AMERICA'S UNBALANCED PARTIES THE COUNTRY'S POLITICS IS INCREASINGLY PLAGUED BY A PROBLEM THAT THE UPCOMING ELECTION WON'T BEGIN TO SOLVE.
By DAVID SHRIBMAN

(FORTUNE Magazine) – The analysts, commentators, political scientists, and historians will examine the Iowa caucuses and the New Hampshire primary in February for hints of what is happening to American politics. They might do better to read an extraordinary issue of FORTUNE that appeared precisely 45 years earlier.

The issue was called "USA: The Permanent Revolution," and it arrived on the nation's doorsteps in February 1951, just as Americans were adjusting to their new role atop the greasy pole of international politics. The magazine was later republished as a book, and in the introduction Russell W. Davenport argued that it was "incontestable" that America's importance on the world stage "has to do not merely with American economic and military power, but with the fact that Americans may yet be able to solve some of the social, economic, and political problems that have been tearing the free world apart."

That is true again nearly half a century later, but in a very different way in a very different world.

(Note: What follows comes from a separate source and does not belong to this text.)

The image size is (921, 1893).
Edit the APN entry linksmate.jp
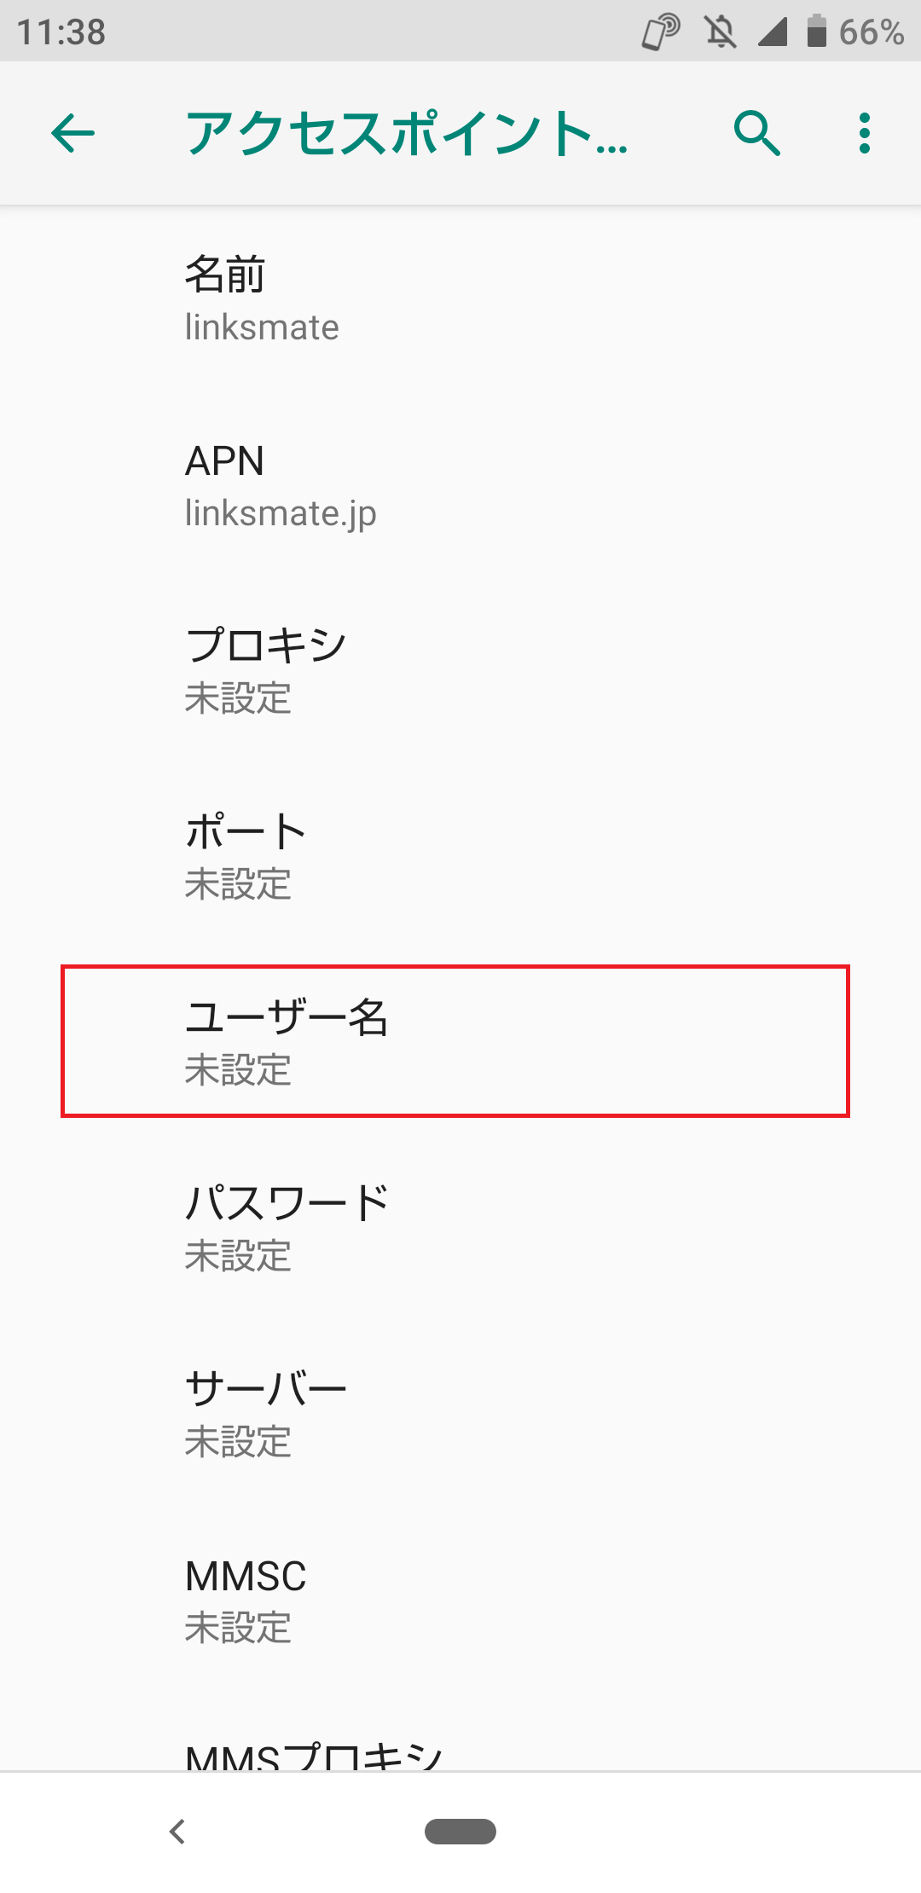(461, 485)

And the biggest difference has to do with our own internal politics, which is bereft of the confidence, the stability, and the vision that it once possessed.

The notion that the U.S. political system is in crisis has become a commonplace on the television chat shows, in the country's political journals, and in the national conversation. The two parties claim a smaller percentage of the nation's loyalties than ever before. Moreover, party identification is declining at exactly the time when politics in Washington has become more partisan than ever. The nation's voters have lost confidence in their leaders and, more alarming still, in the system itself.

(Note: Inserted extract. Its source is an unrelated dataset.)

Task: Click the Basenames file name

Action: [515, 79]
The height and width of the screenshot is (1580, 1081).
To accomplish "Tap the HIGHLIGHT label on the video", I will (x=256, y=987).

The essays on America at midcentury have a quaintness about them now, at century's end. They wax poetic on "the American way of life" and linger on "the strenuous life." They throw out large challenges: "Big Business," said the editors, "has something to answer for."

But the essays portray a country of exquisite political balance, a miracle of physics as applied to politics. The "conservative" party claimed as its heroes a president (Abraham Lincoln) who freed the slaves and another one (Theodore Roosevelt) who bedeviled the trusts. The "liberal" Democratic party produced such conservatives as John C. Calhoun and Grover Cleveland.

Indeed, the very stability of the system, FORTUNE's editors argued in 1951, derived from the internal instability of both parties. They pointed out that each party had a left wing and a right wing. Even when Franklin Delano Roosevelt's liberal wing predominated, it was unable to eliminate the conservative wing, which at times seemed to exist simply to torment the leader of its own party. When the conservative wing of the Republican Party dominated, it was unable to wipe out the progressive wing; indeed, GOP liberals even managed to nominate a presidential candidate from their own ranks, Wendell Willkie. "It is through this internal struggle that the American political party achieved its highest function, namely, that of national integration," wrote the editors.

And thus, in the pages of a 45-year-old magazine that speaks blithely of "the American Proposition" and "the American System," lies an important insight about the American Predicament today.

To wit: Today's Democratic Party no longer possesses much of a right wing. The tragedy of the party's loss of power in 1994 isn't that a number of entrenched chairmen such as John Dingell of Michigan, who transformed the Energy and Commerce Committee into a sitting grand jury, lost their power bases. It is that, in losing the House, the Democrats lost so many of the conservative House members who were struggling, often without success, to give balance to the party.

Nor does today's Republican Party possess much of a left wing. Not so long ago, GOP Senators included such figures as Charles Goodell and Jacob Javits of New York, Clifford Case of New Jersey, and Charles M. Mathias Jr. of Maryland. Just as Picasso had his blue period, even Herbert Hoover had his liberal period. So too did Richard Nixon, the born-again Keynesian, welfare reformer, and environmental crusader.

But that's all gone. The last conservatives in the Democratic Party are either retiring, as Sam Nunn of Georgia is doing, or deciding they'd rather switch than fight, as Richard Shelby of Alabama did. Meanwhile, liberals in the GOP have moved from an endangered species to near extinction.

The parties still aren't entities of ideological rigidity on the European model. But it is incontestable, as FORTUNE liked to say 45 years ago, that they have lost their wings. Those wings provided ballast and they provided balance. And without them the system may not be able to fly.

David Shribman is Washington bureau chief for the Boston Globe and a Pulitzer Prize-winning political reporter.